Civ. 2e, 6 février. 2025, n° 22-20.070, Publié au bulletin

 

 

Ce qu’il faut retenir :

L'annulation de l'article 750-1 du Code de procédure civile, dans sa version issue du décret n° 2019-1333 du 11 décembre 2019, par le Conseil d'État (CE, chambres réunies, 22 septembre 2022, n° 436939) a un effet rétroactif.
Par conséquent, l'obligation de tentative préalable de conciliation ne s'applique pas aux instances en cours.

Pour approfondir :

La loi n°2019-222 du 23 mars 2019, visant notamment à promouvoir les modes de résolution amiables des différends, a instauré une tentative de conciliation obligatoire avant toute saisine du juge, sauf motif légitime, pour certains litiges, notamment ceux dont l’enjeu financier était inférieur à 5.000 euros.

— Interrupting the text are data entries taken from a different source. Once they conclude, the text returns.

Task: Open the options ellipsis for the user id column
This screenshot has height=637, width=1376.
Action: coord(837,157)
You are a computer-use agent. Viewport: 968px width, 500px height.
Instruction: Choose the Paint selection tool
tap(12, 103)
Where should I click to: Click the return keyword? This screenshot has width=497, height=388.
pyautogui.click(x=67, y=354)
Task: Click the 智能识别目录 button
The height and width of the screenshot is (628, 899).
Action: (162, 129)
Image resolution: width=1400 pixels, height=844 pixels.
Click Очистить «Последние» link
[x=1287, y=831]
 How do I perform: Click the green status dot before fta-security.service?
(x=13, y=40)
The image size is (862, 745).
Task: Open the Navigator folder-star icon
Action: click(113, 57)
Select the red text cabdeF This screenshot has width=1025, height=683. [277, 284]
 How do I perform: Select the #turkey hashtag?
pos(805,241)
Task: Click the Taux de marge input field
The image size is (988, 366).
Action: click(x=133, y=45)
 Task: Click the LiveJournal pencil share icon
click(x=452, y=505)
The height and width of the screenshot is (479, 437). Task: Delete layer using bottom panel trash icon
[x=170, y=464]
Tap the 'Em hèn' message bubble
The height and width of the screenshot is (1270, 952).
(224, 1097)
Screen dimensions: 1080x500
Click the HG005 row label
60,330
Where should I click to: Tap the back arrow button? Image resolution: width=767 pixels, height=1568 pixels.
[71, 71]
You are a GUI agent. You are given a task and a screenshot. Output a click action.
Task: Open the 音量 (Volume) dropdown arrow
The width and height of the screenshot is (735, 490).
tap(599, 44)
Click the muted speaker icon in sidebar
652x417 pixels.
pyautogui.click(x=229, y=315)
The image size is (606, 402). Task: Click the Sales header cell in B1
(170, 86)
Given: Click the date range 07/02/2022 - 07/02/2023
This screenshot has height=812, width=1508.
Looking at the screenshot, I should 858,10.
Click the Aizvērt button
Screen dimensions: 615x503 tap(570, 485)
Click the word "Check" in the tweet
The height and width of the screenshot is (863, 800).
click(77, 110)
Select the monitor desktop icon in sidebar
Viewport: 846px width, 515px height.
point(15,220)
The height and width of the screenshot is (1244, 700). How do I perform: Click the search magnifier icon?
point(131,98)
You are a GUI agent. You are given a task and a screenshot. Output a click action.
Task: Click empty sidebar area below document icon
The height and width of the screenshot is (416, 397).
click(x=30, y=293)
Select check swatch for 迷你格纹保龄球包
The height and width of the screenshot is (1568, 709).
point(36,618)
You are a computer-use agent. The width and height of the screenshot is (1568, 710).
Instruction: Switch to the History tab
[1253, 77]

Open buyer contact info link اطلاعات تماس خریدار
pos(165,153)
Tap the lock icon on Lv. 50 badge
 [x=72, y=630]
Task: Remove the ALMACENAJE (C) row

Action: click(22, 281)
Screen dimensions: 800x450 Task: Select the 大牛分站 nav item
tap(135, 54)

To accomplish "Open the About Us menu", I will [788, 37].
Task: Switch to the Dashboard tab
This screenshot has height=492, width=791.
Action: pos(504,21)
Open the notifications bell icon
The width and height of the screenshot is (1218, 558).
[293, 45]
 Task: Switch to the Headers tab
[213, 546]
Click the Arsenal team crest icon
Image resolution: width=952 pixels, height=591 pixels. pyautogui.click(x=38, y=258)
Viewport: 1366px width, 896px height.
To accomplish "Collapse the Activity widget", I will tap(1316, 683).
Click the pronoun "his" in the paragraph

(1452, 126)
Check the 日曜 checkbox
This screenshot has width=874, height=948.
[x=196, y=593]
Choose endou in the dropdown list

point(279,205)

Saisi d’un contrôle préalable de constitutionnalité, le Conseil d’Etat a initialement validé cet article sous réserve de la définition, par le pouvoir réglementaire, de la notion de « motif légitime ».

Le décret n° 2019-1333 du 11 décembre 2019 a ainsi institué l'article 750-1 du Code de procédure civile, qui est entré en vigueur le 1er janvier 2020.

Cet article a toutefois été annulé par le Conseil d’État, dans sa décision du 22 septembre 2022, en raison de l'imprécision des modalités et des délais relatifs à l'indisponibilité des conciliateurs de justice.

L’annulation de l’article 750-1 du Code de procédure civile dans sa version initiale, a fait l’objet d’une modulation dans le temps, de sorte que ses effets n’étaient pas rétroactifs pour les décisions déjà rendues.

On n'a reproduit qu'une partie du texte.